Louisiana Tech, which lost its season opener at Texas, had won eight straight games and was atop Conference USA's West Division. Marshall, leading Conference USA's East Division, went from a two-point home favorite earlier in the week to 4¹/₂-point favorites by early Thursday morning when VSiN host Pauly Howard first reported on the "Follow the Money" program that a "trusted source" had told him on Wednesday that several Louisiana Tech players would be suspended, including quarterback J'mar Smith, who has completed 65 percent of his passes for 2,483 yards with 14 touchdown passes and just four interceptions.
The problem is that the Louisiana Tech athletic department did not announce the suspensions until Thursday night, so the questions for investigators are: Why didn't the school make the news public earlier? Who knew about the suspensions? Did school administrators (or people they told) place any wagers with that inside information?
Westgate SuperBook director John Murray said on Brent Musburger's "My Guys in the Desert" program on VSiN that sharp bettors were wagering on Marshall against the spread and on the money line (to win straight up) early in the week. Co-host Vinny Magliulo said the same thing happened at the South Point sportsbook. An added wrinkle is that since the Supreme Court overturned PASPA in 2017, legal sports betting is no longer restricted to just the state of Nevada, and there are sportsbooks in Louisiana's neighboring state of Mississippi.

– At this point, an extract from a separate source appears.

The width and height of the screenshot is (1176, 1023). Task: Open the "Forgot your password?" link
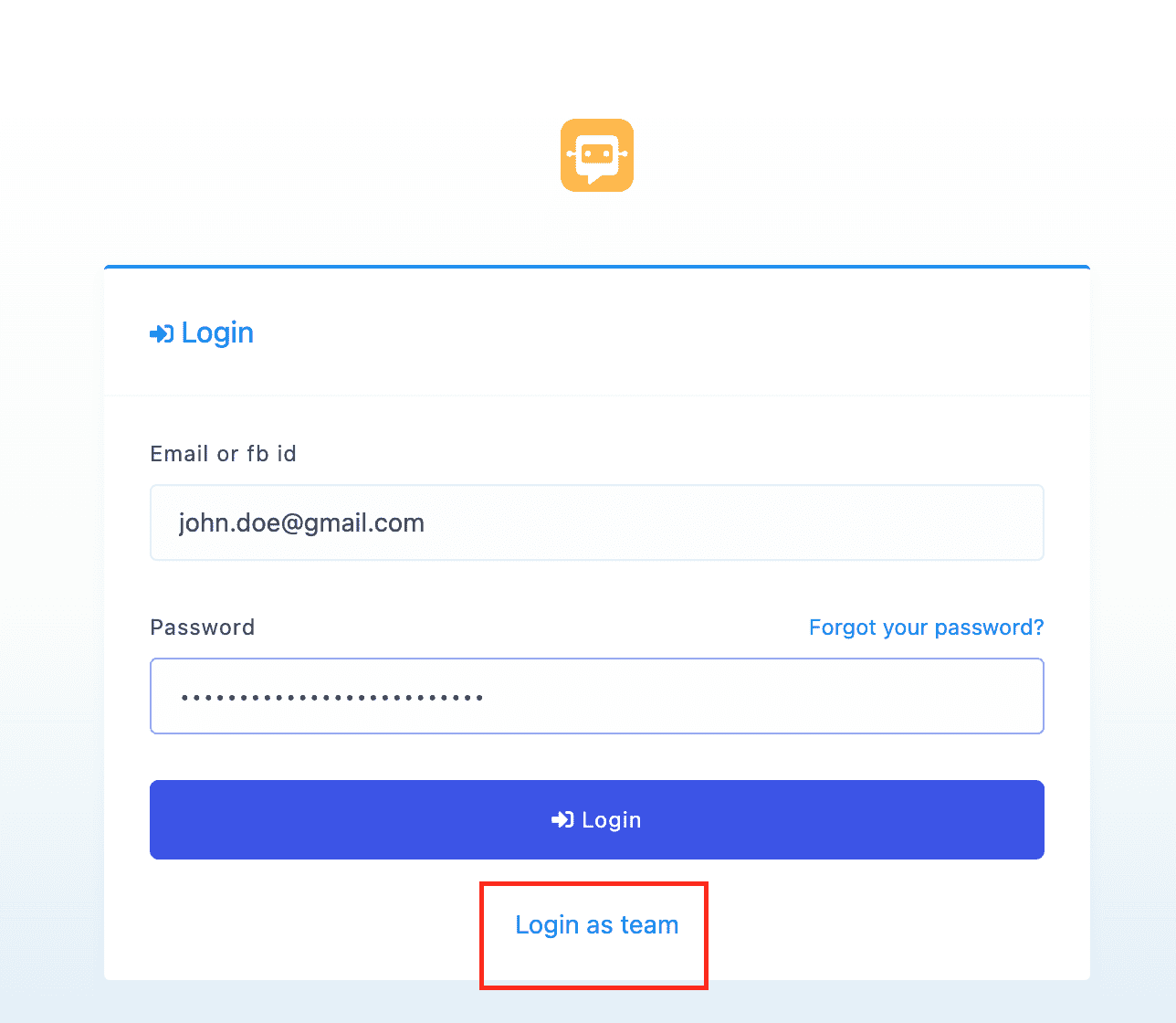927,628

Murray said Westgate adjusted the line to Marshall -7 after the suspensions were announced. Magliulo said the South Point went to -6¹/₂ and the line closed -6.
Integrity has been a hot topic since legalization, especially as the leagues have been trying to collect "integrity fees" out of sportsbooks' handles. The books have countered that they've been unpaid watchdogs for the leagues for years, including reporting suspicious betting activity that has exposed game fixes -- most notably the Arizona State men's basketball scandal of 1994.
The NCAA came under fire last year because of end-of-game baskets that weren't reviewed, and the NFL had a similar issue last week with the 49ers' touchdown on the Cardinals' desperate lateral play at the end of their game. The NBA is also dealing with how to handle announcements of players missing games due to "load management."
As for the Louisiana Tech situation, Magliulo said: "I think the NCAA could do well from the NFL policy of being more transparent. Integrity is at the forefront of what they want as an institution -- the NCAA and the professional leagues -- it's also at the forefront of what we want. To have the fullest level of integrity, you have to have transparency."
Matthew Holt, president of a sports-betting consulting firm U.S. Integrity, was on Musburger's program Wednesday.
"Part of the problem in the collegiate community is that there hasn't been a policy change from the NCAA since the 2003 'Don't Bet On It' campaign," Holt said. "Think of sports betting in the United States in 2003 and sports betting in the United States in 2019. Those are very different landscapes."
Holt said education and awareness are important to make sure players, coaches and anyone involved with teams deal properly with information such as injuries, suspensions, etc. " 'Don't Bet On It' said, 'Hey, we're oblivious to it' and we need to reform the policy and procedures," Holt said.
"Betting on these games is not going to go away," Musburger said "When there's a suspension, just announce it. So be it."